For the bitmask version (with this patch) we have most of
iov_iter_type() completely optimised out. E.g. identical

iov_iter_type(i) & ITER_IOVEC <=> iter->type & ITER_IOVEC

It's also nice to have iov_iter_rw() to be just
(type & 1), operations with which can be optimised in a handful of ways.

Unless the compiler would be able to heavily optimise switches,
e.g. to out-of-memory/calculation-based jump tables, that I doubt,
I'd personally leave it be. Though, not like it should matter much.

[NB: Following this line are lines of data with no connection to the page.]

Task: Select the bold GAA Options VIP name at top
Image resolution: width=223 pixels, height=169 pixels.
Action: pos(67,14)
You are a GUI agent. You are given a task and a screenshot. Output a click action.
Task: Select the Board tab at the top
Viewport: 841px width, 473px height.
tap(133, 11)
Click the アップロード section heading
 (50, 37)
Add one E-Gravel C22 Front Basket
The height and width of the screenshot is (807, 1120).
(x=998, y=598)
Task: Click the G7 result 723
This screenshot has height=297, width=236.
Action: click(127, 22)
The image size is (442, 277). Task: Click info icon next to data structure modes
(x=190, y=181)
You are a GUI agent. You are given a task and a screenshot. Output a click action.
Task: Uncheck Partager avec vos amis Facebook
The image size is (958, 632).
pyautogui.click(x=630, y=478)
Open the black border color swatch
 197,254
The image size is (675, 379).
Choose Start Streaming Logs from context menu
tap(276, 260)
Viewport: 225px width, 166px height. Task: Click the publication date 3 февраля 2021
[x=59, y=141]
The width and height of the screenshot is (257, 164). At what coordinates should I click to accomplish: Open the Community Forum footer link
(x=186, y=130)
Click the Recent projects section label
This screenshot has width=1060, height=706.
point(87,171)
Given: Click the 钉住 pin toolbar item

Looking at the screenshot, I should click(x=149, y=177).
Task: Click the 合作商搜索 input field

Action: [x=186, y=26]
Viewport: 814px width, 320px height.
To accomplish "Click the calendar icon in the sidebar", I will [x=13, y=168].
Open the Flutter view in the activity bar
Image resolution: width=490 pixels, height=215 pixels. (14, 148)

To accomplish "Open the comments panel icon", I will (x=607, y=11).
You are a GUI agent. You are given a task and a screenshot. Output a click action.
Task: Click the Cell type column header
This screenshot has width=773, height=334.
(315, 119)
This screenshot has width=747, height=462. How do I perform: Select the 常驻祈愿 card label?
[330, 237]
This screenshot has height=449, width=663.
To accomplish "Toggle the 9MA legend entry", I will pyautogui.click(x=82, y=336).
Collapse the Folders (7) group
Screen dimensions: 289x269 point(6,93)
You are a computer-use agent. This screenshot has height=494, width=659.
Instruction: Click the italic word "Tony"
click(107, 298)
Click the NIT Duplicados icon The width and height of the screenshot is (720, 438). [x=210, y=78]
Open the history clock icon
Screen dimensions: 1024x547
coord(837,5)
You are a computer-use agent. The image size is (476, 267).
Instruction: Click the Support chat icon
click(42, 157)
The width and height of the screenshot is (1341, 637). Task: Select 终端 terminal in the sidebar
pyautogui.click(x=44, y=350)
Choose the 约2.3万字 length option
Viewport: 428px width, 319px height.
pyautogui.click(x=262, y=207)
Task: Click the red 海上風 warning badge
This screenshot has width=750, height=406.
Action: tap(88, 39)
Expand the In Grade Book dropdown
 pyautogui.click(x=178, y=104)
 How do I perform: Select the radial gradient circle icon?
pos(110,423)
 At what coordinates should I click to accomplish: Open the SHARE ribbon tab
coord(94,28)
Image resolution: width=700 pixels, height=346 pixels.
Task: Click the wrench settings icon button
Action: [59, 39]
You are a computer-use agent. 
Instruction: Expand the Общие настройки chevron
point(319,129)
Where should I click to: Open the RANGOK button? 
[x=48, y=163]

David Laight Dec. 14, 2020, 10:28 a.m. UTC | #5

From: Pavel Begunkov
> Sent: 13 December 2020 22:33
> 
> On 11/12/2020 02:01, Al Viro wrote:
> > On Thu, Nov 19, 2020 at 05:12:44PM +0000, Pavel Begunkov wrote:
> >> On 19/11/2020 17:03, Christoph Hellwig wrote:
> >>> On Thu, Nov 19, 2020 at 03:29:43PM +0000, Pavel Begunkov wrote:
> >>>> The problem here is that iov_iter_is_*() helpers check types for
> >>>> equality, but all iterate_* helpers do bitwise ands. This confuses
> >>>> a compiler, so even if some cases were handled separately with
> >>>> iov_iter_is_*(), it can't eliminate and skip unreachable branches in
> >>>> following iterate*().
> >>>
> >>> I think we need to kill the iov_iter_is_* helpers, renumber to not do
> >>> the pointless bitmask and just check for equality (might turn into a
> >>> bunch of nice switch statements actually).
> >>
> >> There are uses like below though, and that would also add some overhead
> >> on iov_iter_type(), so it's not apparent to me which version would be
> >> cleaner/faster in the end. But yeah, we can experiment after landing
> >> this patch.
> >>
> >> if (type & (ITER_BVEC|ITER_KVEC))
> >
> > There are exactly 3 such places, and all of them would've been just as well
> > with case ITER_BVEC: case ITER_KVEC: ... in a switch.
> >
> > Hmm...  I wonder which would work better:
> >
> > enum iter_type {
> >         ITER_IOVEC = 0,
> >         ITER_KVEC = 2,
> >         ITER_BVEC = 4,
> >         ITER_PIPE = 6,
> >         ITER_DISCARD = 8,
> > };
> > iov_iter_type(iter)	(((iter)->type) & ~1)
> > iov_iter_rw(iter)	(((iter)->type) & 1)
> >
> > or
> >
> > enum iter_type {
> >         ITER_IOVEC,
> >         ITER_KVEC,
> >         ITER_BVEC,
> >         ITER_PIPE,
> >         ITER_DISCARD,
> > };
> > iov_iter_type(iter)	(((iter)->type) & (~0U>>1))
> > // callers of iov_iter_rw() are almost all comparing with explicit READ or WRITE
> > iov_iter_rw(iter)	(((iter)->type) & ~(~0U>>1) ? WRITE : READ)
> > with places like iov_iter_kvec() doing
> > 	i->type = ITER_KVEC | ((direction == WRITE) ? BIT(31) : 0);
> >
> > Preferences?
> 
> For the bitmask version (with this patch) we have most of
> iov_iter_type() completely optimised out. E.g. identical
> 
> iov_iter_type(i) & ITER_IOVEC <=> iter->type & ITER_IOVEC
> 
> It's also nice to have iov_iter_rw() to be just
> (type & 1), operations with which can be optimised in a handful of ways.
> 
> Unless the compiler would be able to heavily optimise switches,
> e.g. to out-of-memory/calculation-based jump tables, that I doubt,
> I'd personally leave it be. Though, not like it should matter much.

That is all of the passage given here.